The Gatherer program does not automatically do any periodic updates -- when you run it, it processes the specified URLs, starts up a gatherd daemon (if one isn't already running), and then exits. If you want to update the data periodically (e.g., to capture new files as they are added to an FTP archive), you need to use the UNIX cron command to run the Gatherer program at some regular interval.
To set up periodic gathering via cron, use the RunGatherer command that RunHarvest will create. An example RunGatherer script follows:
#!/bin/sh # # RunGatherer - Runs the ATT 800 Gatherer (from cron) # HARVEST_HOME=/usr/local/harvest; export HARVEST_HOME PATH=${HARVEST_HOME}/bin:${HARVEST_HOME}/lib/gatherer:${HARVEST_HOME}/lib:$PATH export PATH cd ${HARVEST_HOME}/gatherers/att800 exec Gatherer att800.cf
You should run the RunGatherd command from your /etc/rc.local file, so the Gatherer's database is exported each time the machine reboots. An example RunGatherd script follows:
#!/bin/sh # # RunGatherd - starts up the gatherd process (from /etc/rc.local) # HARVEST_HOME=/usr/local/harvest; export HARVEST_HOME PATH=${HARVEST_HOME}/lib/gatherer:$PATH; export PATH gatherd -dir ${HARVEST_HOME}/gatherers/att800/data 8001
The Gatherer maintains a local disk cache of files it gathered to reduce
network traffic from periodic gathering or from restarting aborted
gathering attempts . However, since the remote server must still be contacted
whenever Gatherer runs, please do not set your cron job to run
Gatherer frequently. A typical value might be weekly or monthly,
depending on how congested the network and how important it is to have the
most current data.
If you want your Broker's index to reflect new data, then you must run the Gatherer and run a Broker collection. By default, a Broker will perform collections once a day. If you want the Broker to collect data as soon as it's gathered, then you will need to coordinate the timing of the completion of the Gatherer and the Broker collections.

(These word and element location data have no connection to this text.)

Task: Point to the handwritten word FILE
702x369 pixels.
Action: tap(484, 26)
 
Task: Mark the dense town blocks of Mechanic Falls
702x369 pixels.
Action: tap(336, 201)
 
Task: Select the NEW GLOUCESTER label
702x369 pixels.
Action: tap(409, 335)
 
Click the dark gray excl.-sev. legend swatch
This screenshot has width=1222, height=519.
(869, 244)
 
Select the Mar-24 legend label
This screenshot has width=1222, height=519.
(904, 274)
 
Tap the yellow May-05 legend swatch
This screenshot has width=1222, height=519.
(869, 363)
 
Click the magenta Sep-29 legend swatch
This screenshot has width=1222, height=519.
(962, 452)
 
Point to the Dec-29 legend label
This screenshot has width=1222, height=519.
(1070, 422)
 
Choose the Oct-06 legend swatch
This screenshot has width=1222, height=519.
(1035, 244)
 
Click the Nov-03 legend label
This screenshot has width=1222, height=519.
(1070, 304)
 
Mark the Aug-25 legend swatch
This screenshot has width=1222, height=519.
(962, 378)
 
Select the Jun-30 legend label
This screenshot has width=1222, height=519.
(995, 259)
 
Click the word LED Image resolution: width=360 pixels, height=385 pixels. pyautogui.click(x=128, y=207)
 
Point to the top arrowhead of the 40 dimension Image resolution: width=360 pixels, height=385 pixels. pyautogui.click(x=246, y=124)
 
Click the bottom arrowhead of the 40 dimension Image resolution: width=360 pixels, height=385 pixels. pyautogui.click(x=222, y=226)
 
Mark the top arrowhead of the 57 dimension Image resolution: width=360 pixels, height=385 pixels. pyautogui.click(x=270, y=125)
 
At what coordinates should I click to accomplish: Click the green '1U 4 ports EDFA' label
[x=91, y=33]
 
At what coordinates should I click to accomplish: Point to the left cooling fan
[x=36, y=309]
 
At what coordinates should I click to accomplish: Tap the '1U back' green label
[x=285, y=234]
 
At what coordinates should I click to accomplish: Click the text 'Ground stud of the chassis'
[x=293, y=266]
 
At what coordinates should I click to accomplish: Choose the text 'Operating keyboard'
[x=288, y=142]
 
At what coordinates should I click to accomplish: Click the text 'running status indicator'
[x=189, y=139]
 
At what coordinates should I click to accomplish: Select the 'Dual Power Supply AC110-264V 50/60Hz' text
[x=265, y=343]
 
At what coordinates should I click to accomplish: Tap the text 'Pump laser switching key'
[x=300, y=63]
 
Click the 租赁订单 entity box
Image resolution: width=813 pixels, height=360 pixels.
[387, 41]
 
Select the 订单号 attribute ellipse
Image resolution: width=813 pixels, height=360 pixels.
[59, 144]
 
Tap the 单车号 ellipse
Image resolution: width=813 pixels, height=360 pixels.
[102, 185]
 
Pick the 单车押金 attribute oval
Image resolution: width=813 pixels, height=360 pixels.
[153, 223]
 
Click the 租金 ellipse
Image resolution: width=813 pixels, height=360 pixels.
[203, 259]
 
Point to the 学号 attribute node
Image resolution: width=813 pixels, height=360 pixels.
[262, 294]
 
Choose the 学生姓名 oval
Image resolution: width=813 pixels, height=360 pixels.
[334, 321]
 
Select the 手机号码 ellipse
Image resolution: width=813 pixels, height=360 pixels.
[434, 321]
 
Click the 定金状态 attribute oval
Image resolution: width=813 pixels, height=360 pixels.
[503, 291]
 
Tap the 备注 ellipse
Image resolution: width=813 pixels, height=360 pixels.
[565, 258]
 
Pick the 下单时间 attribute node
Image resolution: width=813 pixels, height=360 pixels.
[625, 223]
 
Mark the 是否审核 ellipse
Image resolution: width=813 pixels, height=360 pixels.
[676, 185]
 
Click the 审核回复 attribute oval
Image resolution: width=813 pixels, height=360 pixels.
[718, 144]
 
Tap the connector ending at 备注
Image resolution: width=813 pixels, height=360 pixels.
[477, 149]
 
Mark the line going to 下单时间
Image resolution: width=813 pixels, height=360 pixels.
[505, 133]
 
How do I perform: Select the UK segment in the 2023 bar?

If you run your Gatherer frequently, the Gatherer's local disk cache may interfere with retrieving updates. By default, objects in the local disk cache expire after 7 days; however, you can expire objects more quickly by setting the GATHERER_CACHE_TTL environment variable to the number of seconds for the Time-To-Live (TTL) before you run the Gatherer, or you can change RunGatherer to remove the Gatherer's tmp directory after each Gatherer run. For example, to expire objects in the local disk cache after one day:
% setenv GATHERER_CACHE_TTL 86400 # one day % ./RunGatherer
One final note: the Gatherer's local disk cache size defaults to 32 MBs, but you can change this value by setting the HARVEST_MAX_LOCAL_CACHE environment variable to the number of bytes before you run the Gatherer. For example, to have a maximum cache of 10 MB you can do as follows:
% setenv HARVEST_MAX_LOCAL_CACHE 10485760 # 10 MB % ./RunGatherer
If you have access to the software that creates the files that you are indexing (e.g., if all updates are funneled through a particular editor, update script, or system call), you can modify this software to schedule realtime Gatherer updates whenever a file is created or updated. For example, if all users update the files being indexed using a particular program, this program could be modified to run the Gatherer upon completion of the user's update.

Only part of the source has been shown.